• Your task
Take the lines below beginning at the line that has "ホーム (301, 2522)" and stopping after the line that has "Opening Times (807, 1460)", and print them exactly as they are, with no other lines.

Content starts

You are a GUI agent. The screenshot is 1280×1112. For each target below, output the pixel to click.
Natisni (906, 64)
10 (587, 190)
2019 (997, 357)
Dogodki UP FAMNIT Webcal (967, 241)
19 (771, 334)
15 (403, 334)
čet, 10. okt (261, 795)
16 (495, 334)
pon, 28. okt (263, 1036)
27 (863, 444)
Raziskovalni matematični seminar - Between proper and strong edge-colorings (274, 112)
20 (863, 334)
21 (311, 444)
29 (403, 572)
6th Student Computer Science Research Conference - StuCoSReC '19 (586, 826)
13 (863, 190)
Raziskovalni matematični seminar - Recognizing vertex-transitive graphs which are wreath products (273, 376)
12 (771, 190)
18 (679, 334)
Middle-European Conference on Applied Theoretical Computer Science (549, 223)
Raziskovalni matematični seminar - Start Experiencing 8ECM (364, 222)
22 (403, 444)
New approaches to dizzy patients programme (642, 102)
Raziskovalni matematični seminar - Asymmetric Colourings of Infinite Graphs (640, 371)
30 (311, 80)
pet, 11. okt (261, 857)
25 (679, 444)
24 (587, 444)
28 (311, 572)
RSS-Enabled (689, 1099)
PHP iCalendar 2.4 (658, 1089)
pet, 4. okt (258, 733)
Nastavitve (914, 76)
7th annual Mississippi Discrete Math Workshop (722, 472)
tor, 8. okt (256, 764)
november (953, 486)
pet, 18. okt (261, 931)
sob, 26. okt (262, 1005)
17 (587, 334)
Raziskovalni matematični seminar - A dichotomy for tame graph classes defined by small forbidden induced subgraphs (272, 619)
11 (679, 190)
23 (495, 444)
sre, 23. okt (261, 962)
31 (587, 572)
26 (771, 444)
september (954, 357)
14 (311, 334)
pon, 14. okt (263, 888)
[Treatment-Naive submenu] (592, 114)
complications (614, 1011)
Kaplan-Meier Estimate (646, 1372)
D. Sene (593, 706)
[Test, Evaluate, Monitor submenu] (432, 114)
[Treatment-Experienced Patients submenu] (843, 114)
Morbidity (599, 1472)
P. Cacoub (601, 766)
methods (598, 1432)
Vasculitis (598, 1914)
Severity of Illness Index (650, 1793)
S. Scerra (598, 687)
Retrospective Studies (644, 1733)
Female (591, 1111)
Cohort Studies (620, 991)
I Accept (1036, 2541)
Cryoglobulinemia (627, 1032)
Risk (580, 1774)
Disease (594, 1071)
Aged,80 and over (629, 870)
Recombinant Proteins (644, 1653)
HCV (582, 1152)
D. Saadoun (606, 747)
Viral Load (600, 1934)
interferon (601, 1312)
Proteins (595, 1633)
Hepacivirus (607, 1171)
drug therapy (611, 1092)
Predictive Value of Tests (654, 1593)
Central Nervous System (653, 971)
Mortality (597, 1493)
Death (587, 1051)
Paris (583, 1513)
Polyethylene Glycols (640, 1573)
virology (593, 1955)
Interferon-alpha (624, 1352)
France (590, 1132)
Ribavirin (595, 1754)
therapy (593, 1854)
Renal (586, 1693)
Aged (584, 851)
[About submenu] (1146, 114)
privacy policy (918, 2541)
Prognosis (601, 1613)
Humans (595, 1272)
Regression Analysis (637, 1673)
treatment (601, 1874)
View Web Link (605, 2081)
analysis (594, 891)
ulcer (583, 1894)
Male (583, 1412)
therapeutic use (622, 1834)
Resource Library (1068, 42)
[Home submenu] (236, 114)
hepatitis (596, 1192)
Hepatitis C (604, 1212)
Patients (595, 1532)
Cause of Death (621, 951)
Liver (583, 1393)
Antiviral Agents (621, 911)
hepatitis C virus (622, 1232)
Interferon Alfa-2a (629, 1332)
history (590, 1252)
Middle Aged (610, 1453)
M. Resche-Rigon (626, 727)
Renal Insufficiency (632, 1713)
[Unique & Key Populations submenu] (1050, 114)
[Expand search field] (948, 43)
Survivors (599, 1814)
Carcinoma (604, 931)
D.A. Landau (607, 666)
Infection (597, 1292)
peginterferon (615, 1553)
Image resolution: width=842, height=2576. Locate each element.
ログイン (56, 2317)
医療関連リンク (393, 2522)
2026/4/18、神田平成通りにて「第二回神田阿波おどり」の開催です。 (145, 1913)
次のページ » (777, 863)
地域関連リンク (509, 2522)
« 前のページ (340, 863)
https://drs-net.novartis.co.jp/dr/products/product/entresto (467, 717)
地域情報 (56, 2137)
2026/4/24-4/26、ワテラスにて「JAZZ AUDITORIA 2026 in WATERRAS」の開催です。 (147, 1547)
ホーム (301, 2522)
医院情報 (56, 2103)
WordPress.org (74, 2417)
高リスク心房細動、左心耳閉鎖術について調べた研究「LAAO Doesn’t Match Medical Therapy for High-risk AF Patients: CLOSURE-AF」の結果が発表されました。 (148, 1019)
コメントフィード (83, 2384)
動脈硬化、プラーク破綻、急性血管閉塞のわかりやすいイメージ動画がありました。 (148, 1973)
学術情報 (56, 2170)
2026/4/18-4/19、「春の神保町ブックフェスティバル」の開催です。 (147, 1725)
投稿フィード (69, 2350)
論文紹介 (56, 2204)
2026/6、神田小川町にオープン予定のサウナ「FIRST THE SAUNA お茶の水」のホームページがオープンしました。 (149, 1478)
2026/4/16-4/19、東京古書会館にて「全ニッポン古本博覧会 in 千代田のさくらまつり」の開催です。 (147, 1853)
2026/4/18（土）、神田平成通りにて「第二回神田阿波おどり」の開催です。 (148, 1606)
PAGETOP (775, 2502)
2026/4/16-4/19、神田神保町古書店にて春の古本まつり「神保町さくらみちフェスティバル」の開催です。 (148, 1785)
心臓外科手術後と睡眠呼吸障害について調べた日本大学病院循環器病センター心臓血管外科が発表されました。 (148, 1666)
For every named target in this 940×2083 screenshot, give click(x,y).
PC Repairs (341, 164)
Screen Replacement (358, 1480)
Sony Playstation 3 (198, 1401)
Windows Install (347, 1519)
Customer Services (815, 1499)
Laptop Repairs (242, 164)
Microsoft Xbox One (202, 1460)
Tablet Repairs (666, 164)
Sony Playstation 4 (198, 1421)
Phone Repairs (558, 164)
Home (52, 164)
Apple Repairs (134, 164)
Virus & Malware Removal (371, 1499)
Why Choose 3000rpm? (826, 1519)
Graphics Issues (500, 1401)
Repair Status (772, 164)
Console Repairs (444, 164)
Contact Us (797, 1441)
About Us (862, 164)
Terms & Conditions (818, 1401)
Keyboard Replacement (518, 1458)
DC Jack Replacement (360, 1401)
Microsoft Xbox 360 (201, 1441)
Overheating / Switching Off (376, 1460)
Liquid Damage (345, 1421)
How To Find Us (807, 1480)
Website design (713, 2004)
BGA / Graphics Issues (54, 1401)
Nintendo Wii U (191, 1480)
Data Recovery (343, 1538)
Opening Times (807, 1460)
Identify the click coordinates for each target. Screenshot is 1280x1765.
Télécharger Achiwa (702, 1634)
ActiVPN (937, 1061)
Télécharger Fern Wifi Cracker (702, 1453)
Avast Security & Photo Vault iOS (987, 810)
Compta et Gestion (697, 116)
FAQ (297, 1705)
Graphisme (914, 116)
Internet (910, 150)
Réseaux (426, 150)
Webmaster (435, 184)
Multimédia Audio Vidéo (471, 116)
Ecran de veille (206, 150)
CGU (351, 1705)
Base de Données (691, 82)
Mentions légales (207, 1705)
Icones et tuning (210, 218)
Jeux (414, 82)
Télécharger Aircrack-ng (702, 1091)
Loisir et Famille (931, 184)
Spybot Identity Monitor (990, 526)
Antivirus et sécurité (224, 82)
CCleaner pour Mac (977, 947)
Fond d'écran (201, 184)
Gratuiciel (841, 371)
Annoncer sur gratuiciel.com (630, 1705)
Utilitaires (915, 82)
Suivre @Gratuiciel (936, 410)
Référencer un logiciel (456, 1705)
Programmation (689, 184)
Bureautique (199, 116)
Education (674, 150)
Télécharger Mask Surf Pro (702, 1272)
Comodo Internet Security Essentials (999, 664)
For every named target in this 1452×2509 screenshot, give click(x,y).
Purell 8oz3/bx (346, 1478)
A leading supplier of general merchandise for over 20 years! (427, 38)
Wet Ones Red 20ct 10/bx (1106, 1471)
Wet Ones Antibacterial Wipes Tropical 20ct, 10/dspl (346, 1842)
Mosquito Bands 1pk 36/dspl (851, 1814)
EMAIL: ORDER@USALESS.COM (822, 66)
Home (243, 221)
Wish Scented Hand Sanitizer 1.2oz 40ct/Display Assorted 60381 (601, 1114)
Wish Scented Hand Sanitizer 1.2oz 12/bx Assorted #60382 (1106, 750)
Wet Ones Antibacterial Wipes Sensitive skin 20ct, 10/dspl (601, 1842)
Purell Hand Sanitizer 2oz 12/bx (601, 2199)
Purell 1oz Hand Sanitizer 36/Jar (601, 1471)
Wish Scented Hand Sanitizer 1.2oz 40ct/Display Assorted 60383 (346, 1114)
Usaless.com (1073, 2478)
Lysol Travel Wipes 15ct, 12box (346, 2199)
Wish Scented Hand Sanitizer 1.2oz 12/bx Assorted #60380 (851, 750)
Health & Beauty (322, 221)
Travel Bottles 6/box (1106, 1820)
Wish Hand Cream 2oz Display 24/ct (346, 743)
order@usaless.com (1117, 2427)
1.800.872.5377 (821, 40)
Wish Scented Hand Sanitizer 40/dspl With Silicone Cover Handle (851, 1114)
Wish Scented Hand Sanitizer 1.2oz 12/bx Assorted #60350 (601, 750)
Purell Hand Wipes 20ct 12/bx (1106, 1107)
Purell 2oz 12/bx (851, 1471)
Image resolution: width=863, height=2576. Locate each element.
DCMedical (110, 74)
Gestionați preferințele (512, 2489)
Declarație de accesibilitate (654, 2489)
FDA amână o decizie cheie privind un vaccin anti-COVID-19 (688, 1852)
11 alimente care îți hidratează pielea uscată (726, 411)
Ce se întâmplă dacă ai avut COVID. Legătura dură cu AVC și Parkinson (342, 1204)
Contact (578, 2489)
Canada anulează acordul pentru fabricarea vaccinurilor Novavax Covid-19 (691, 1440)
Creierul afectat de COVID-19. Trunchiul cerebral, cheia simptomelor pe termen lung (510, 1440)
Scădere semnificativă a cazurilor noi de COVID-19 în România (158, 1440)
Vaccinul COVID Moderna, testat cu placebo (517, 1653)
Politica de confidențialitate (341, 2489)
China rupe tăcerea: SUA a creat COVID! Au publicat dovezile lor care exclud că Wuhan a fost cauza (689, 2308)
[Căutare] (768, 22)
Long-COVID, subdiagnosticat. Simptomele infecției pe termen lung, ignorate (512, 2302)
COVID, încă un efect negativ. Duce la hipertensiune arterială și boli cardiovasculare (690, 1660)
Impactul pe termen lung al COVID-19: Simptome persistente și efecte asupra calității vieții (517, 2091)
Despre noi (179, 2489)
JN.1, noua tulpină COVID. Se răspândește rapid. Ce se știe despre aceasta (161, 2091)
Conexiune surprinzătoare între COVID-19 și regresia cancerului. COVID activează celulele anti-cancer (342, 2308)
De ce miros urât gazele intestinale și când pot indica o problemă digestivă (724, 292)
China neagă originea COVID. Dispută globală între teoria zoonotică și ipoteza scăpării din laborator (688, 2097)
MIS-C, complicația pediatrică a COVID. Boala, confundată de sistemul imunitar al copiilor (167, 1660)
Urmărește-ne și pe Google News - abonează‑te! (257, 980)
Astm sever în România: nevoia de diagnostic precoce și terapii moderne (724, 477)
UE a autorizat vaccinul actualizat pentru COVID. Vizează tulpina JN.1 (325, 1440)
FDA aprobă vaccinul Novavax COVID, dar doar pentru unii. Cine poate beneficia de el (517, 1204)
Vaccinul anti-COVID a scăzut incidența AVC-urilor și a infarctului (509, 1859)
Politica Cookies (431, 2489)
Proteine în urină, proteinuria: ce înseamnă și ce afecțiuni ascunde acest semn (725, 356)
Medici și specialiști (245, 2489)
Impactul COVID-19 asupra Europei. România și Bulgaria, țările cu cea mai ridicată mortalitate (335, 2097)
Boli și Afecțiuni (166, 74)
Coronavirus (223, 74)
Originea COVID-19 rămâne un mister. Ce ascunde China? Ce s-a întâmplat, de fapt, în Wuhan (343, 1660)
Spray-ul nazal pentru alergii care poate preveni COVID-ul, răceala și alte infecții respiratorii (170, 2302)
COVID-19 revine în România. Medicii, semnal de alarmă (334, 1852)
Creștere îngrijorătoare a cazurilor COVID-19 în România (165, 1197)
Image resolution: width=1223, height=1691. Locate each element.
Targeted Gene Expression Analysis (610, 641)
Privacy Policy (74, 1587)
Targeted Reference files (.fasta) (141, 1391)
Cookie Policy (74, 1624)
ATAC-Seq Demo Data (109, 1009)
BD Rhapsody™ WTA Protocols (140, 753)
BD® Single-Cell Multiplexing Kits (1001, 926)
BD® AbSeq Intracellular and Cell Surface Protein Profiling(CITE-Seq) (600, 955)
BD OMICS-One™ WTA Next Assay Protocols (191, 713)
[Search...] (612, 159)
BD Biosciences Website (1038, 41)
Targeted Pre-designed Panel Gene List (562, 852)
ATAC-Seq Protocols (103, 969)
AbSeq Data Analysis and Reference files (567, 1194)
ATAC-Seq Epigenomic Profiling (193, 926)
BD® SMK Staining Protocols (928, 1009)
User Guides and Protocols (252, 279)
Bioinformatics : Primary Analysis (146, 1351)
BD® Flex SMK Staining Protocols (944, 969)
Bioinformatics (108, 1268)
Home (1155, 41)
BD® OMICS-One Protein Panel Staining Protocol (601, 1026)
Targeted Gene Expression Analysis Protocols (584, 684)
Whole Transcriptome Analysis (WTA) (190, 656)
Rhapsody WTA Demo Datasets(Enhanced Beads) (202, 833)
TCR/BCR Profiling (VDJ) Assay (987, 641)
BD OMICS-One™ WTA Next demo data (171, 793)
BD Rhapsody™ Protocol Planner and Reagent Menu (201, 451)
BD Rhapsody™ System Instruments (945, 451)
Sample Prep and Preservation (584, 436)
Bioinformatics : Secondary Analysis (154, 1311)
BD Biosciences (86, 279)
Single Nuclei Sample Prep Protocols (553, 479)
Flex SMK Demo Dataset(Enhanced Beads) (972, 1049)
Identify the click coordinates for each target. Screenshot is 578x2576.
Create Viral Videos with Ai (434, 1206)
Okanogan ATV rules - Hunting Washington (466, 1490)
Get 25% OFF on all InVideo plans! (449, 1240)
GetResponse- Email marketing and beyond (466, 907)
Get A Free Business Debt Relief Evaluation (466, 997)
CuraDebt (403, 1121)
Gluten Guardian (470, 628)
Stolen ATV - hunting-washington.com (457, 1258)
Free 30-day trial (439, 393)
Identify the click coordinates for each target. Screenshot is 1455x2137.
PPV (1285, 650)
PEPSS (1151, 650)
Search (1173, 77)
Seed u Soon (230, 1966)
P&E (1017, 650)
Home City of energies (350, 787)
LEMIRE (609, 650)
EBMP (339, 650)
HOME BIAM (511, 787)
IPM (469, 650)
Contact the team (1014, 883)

Content ends

• The answer
ホーム (301, 2522)
医院情報 (56, 2103)
WordPress.org (74, 2417)
高リスク心房細動、左心耳閉鎖術について調べた研究「LAAO Doesn’t Match Medical Therapy for High-risk AF Patients: CLOSURE-AF」の結果が発表されました。 (148, 1019)
コメントフィード (83, 2384)
動脈硬化、プラーク破綻、急性血管閉塞のわかりやすいイメージ動画がありました。 (148, 1973)
学術情報 (56, 2170)
2026/4/18-4/19、「春の神保町ブックフェスティバル」の開催です。 (147, 1725)
投稿フィード (69, 2350)
論文紹介 (56, 2204)
2026/6、神田小川町にオープン予定のサウナ「FIRST THE SAUNA お茶の水」のホームページがオープンしました。 (149, 1478)
2026/4/16-4/19、東京古書会館にて「全ニッポン古本博覧会 in 千代田のさくらまつり」の開催です。 (147, 1853)
2026/4/18（土）、神田平成通りにて「第二回神田阿波おどり」の開催です。 (148, 1606)
PAGETOP (775, 2502)
2026/4/16-4/19、神田神保町古書店にて春の古本まつり「神保町さくらみちフェスティバル」の開催です。 (148, 1785)
心臓外科手術後と睡眠呼吸障害について調べた日本大学病院循環器病センター心臓血管外科が発表されました。 (148, 1666)
For every named target in this 940×2083 screenshot, give click(x,y).
PC Repairs (341, 164)
Screen Replacement (358, 1480)
Sony Playstation 3 (198, 1401)
Windows Install (347, 1519)
Customer Services (815, 1499)
Laptop Repairs (242, 164)
Microsoft Xbox One (202, 1460)
Tablet Repairs (666, 164)
Sony Playstation 4 (198, 1421)
Phone Repairs (558, 164)
Home (52, 164)
Apple Repairs (134, 164)
Virus & Malware Removal (371, 1499)
Why Choose 3000rpm? (826, 1519)
Graphics Issues (500, 1401)
Repair Status (772, 164)
Console Repairs (444, 164)
Contact Us (797, 1441)
About Us (862, 164)
Terms & Conditions (818, 1401)
Keyboard Replacement (518, 1458)
DC Jack Replacement (360, 1401)
Microsoft Xbox 360 (201, 1441)
Overheating / Switching Off (376, 1460)
Liquid Damage (345, 1421)
How To Find Us (807, 1480)
Website design (713, 2004)
BGA / Graphics Issues (54, 1401)
Nintendo Wii U (191, 1480)
Data Recovery (343, 1538)
Opening Times (807, 1460)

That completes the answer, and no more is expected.